**PROBLEM:**
Once you find the line below that has "Sort by 代码 column header", output it and every line after it exactly, stopping after the line that has "Given: Open the", with no pictures.

**RECORDS SUPPLIED:**
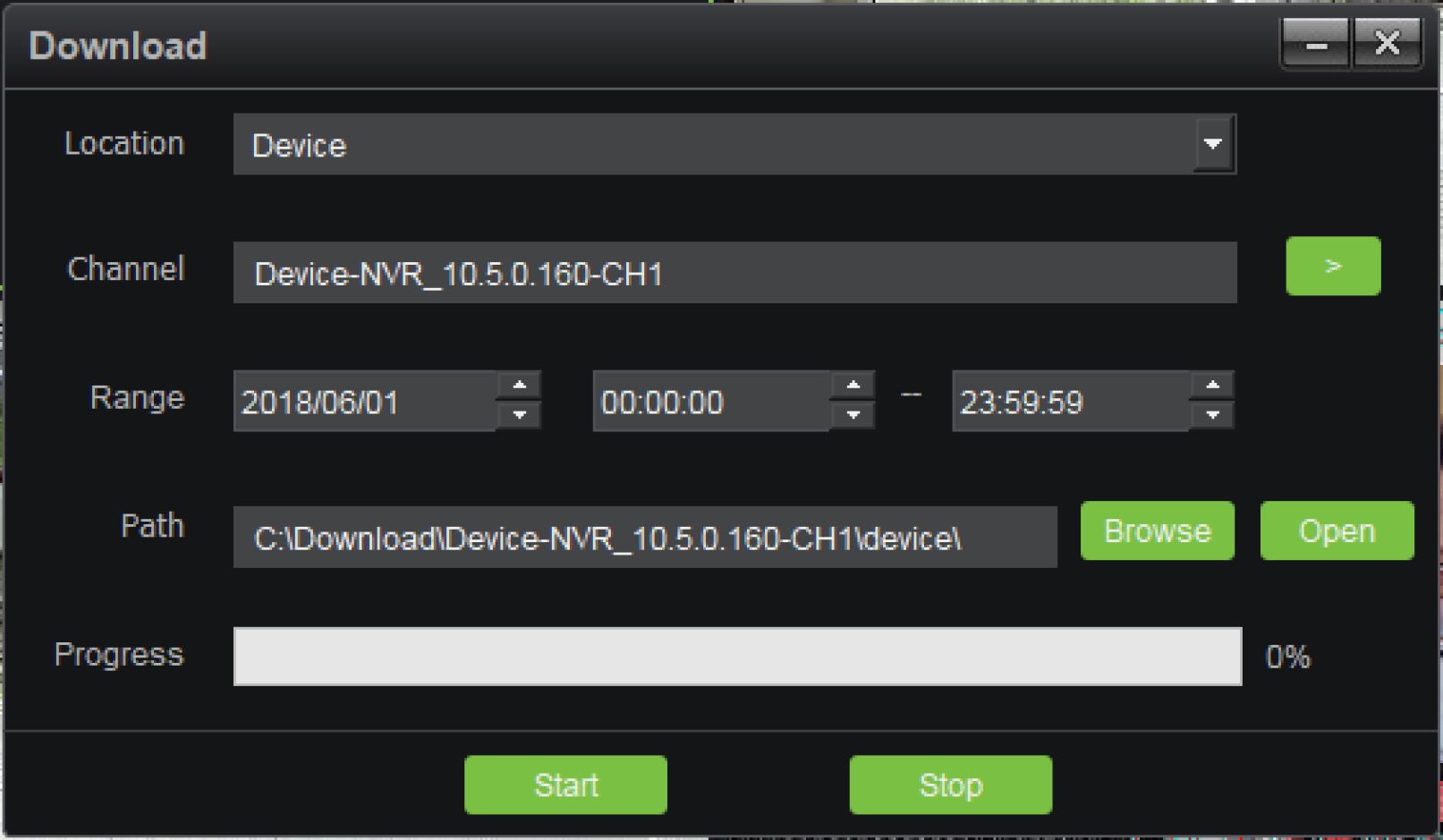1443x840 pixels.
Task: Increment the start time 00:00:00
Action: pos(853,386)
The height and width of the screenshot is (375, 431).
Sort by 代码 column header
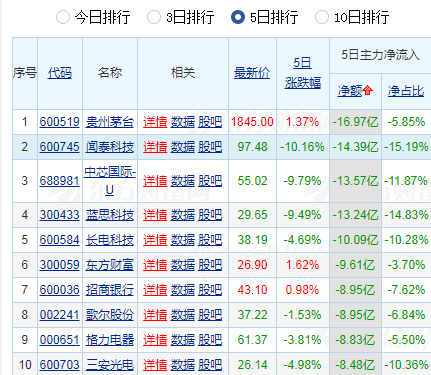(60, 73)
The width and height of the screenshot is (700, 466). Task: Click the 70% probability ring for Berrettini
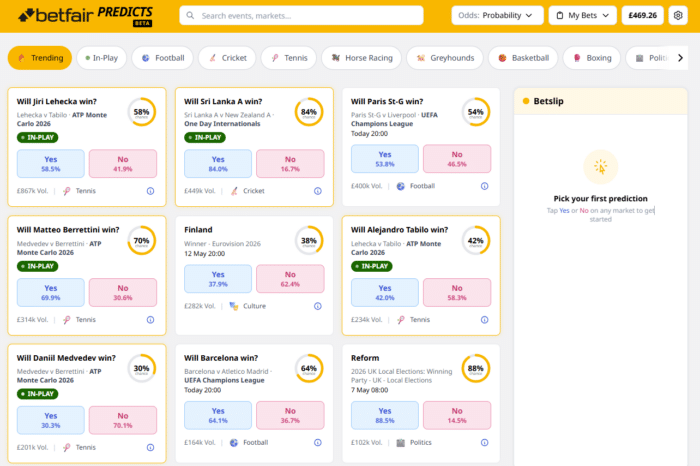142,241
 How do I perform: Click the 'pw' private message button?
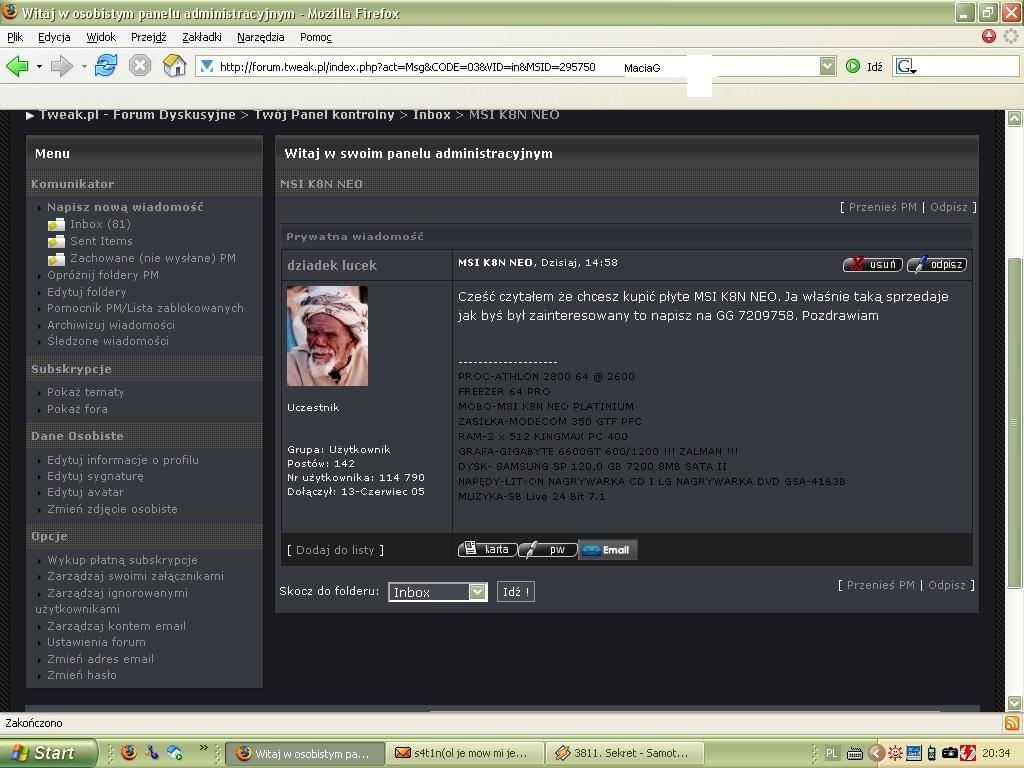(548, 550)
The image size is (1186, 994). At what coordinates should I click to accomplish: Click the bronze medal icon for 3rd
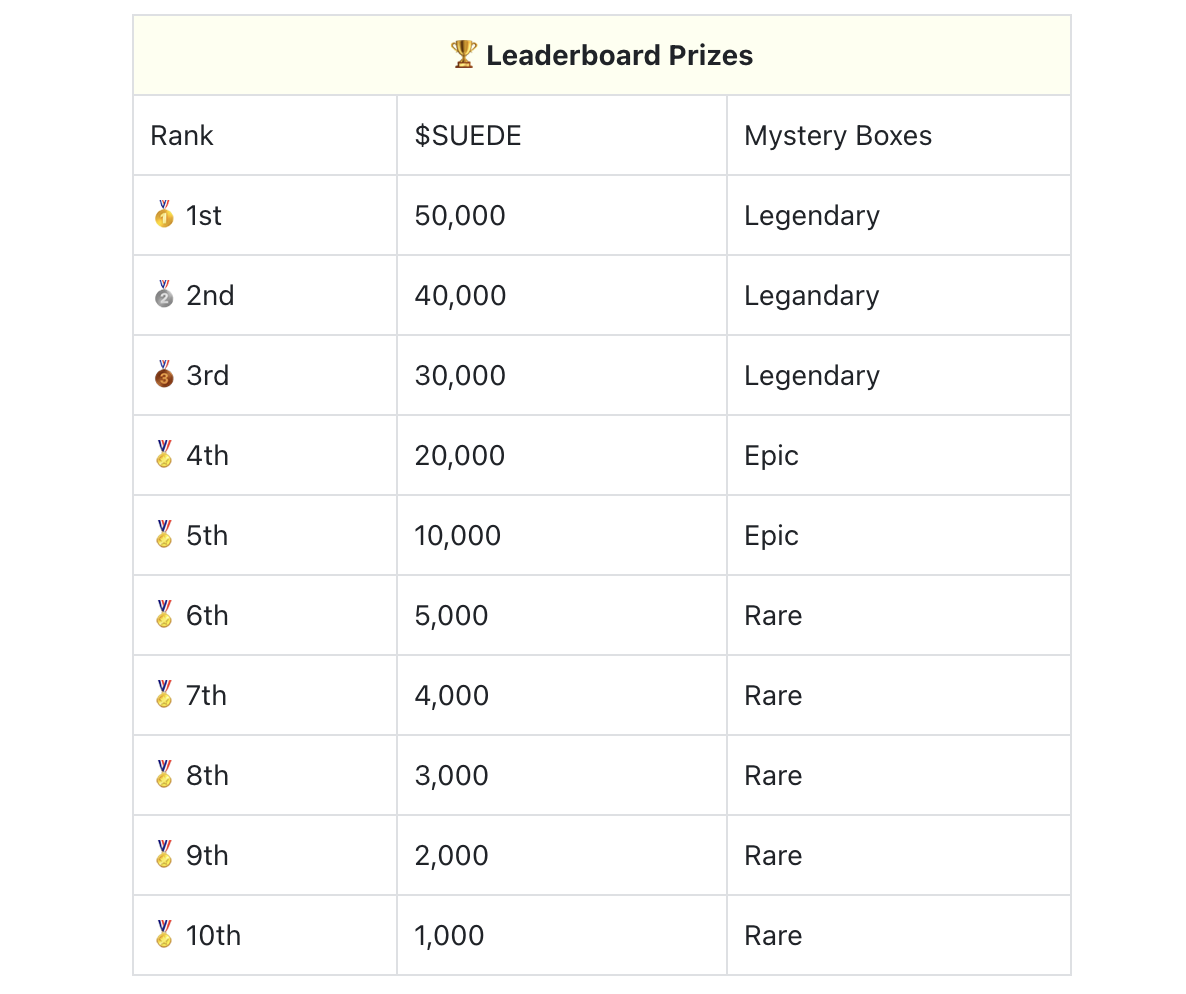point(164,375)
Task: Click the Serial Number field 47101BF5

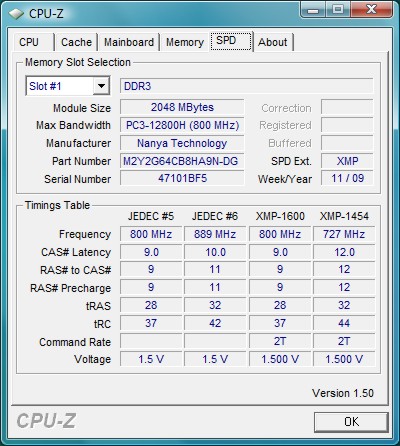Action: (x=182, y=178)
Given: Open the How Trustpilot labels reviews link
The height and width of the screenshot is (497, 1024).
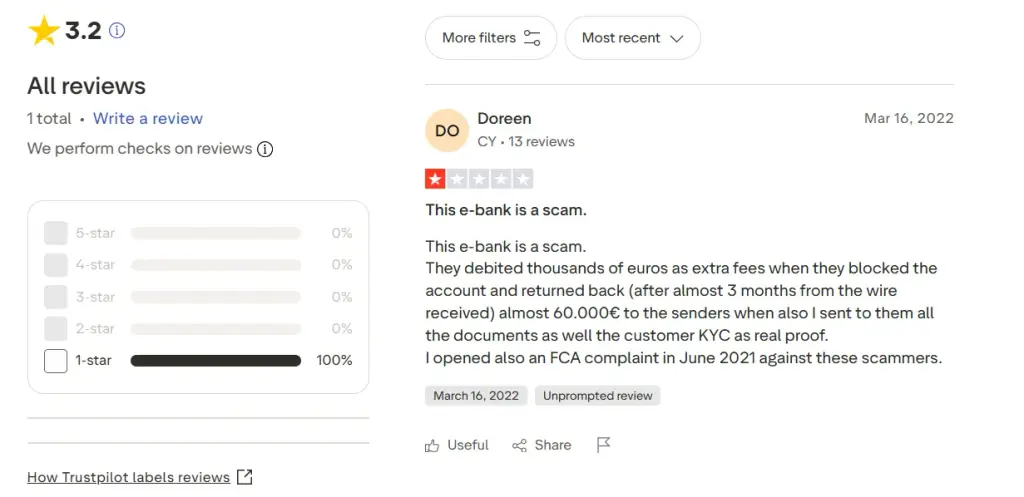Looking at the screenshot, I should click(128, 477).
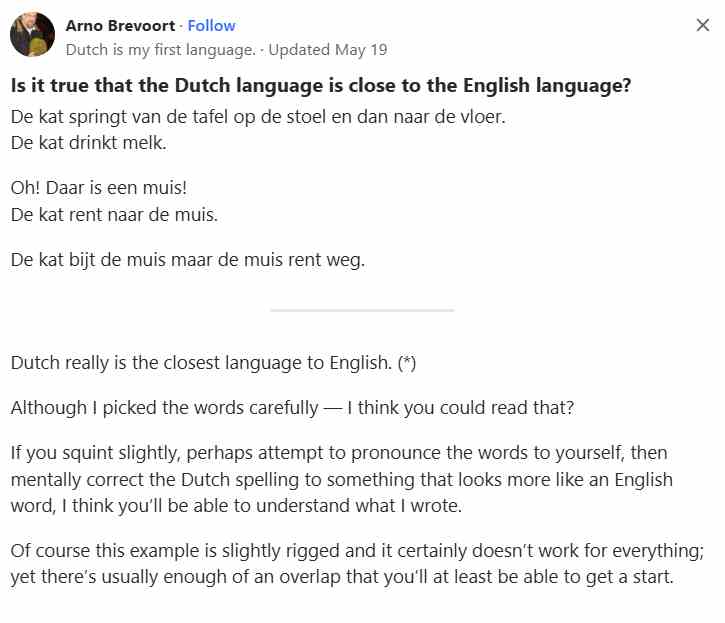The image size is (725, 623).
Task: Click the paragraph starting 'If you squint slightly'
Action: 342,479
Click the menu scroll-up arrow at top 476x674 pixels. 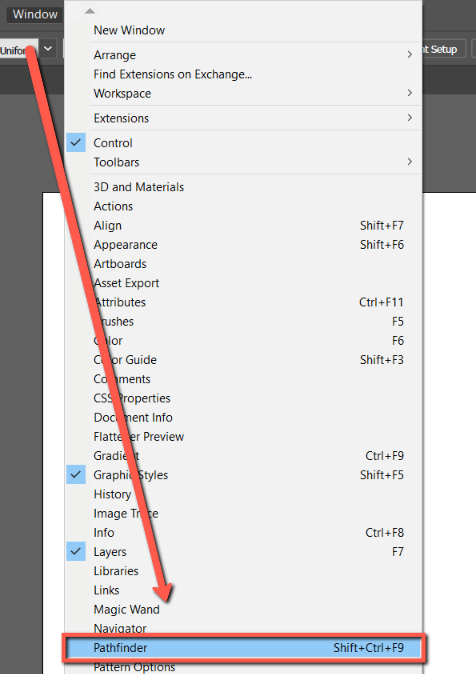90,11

**SOLVED PROBLEM:**
Sort by 代码 column header
(60, 73)
The width and height of the screenshot is (700, 466). Task: Click the 70% probability ring for Berrettini
142,241
 How do I perform: Click the 'pw' private message button?
(548, 550)
The image size is (1186, 994). At what coordinates should I click to accomplish: Click the bronze medal icon for 3rd
point(164,375)
Task: Click the Serial Number field 47101BF5

Action: (x=182, y=178)
Given: Open the How Trustpilot labels reviews link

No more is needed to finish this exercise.